■ Extract provided
--- Begin ---

CU-4P-P2 CB4d-Point

Given a general reference cubic CU and 4 random points (P1,P2,P3,P4) on it.

A situation is conceivable that two or more cubics are mutually tangent at these 4 points.

All P1-P2-P3-P4-circumscribed cubics sharing the same tangent at P1, P2, P3 and P4 have a common point CB4d. It is a special case of the Cayley-Bacharach Theorem (see CU-8P-P1) for general cubics circumscribed about a quadrangle.

See QPG#839 (attachment §3.10) and QPG#794-814 for more information.

CU-4P-P2 CB4d-Point-01.fig

Circular Cubics

When the reference cubic is a circular cubic then 3 random points with mutually tangent cubics at these points produce a CB3d-point. This is a special case of the Cayley-Bacharach Theorem (see CU-8P-P1) for circular cubics circumscribed about a triangle.

--- End ---

■ Supplied data
--- Begin ---

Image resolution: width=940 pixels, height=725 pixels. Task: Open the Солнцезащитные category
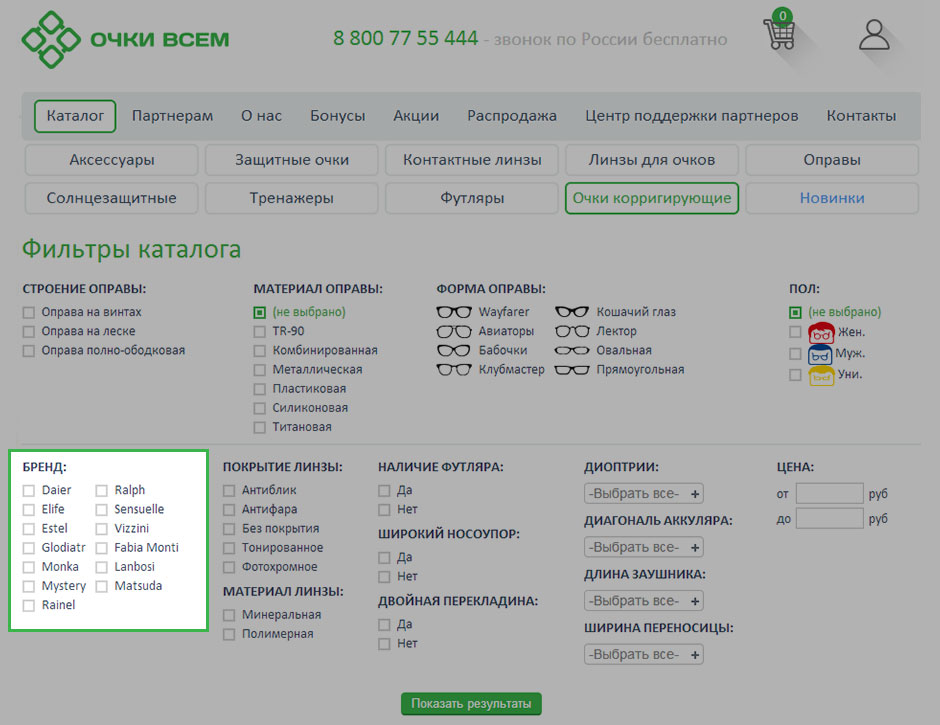point(111,198)

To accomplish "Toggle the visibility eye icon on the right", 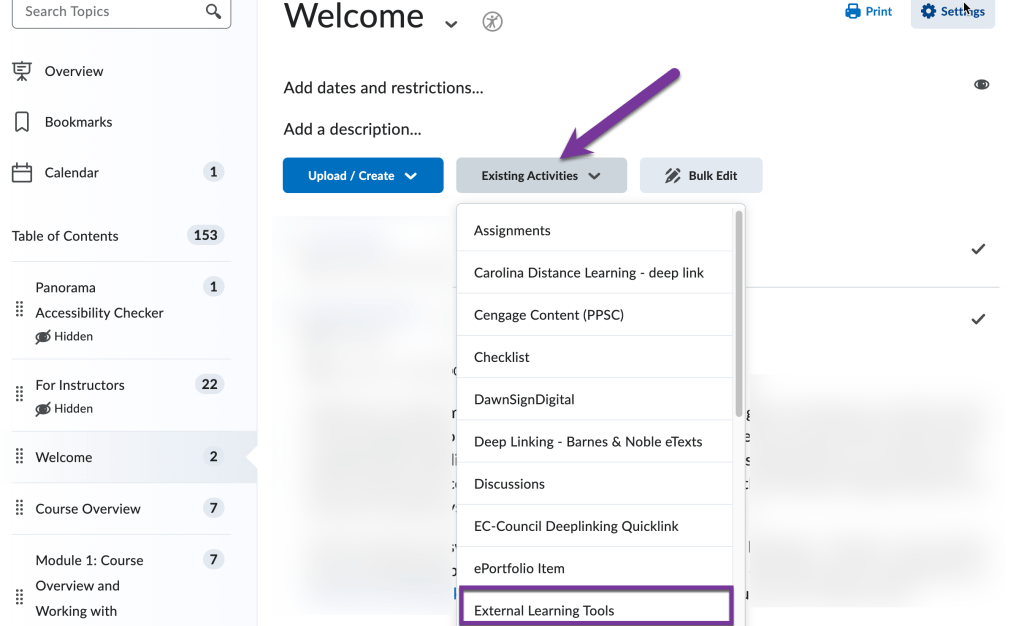I will (x=981, y=85).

--- End ---

Answer these from the CB4d-point text:
(a) How many random points on the reference cubic CU does the text give?
(b) What is the name of the common point shared by all cubics through those points that have the same tangents there?
(c) When the reference cubic is circular, what point do 3 random points with mutually tangent cubics produce?
The listing has no role here.

(a) 4 (P1, P2, P3, P4)
(b) CB4d
(c) A CB3d-point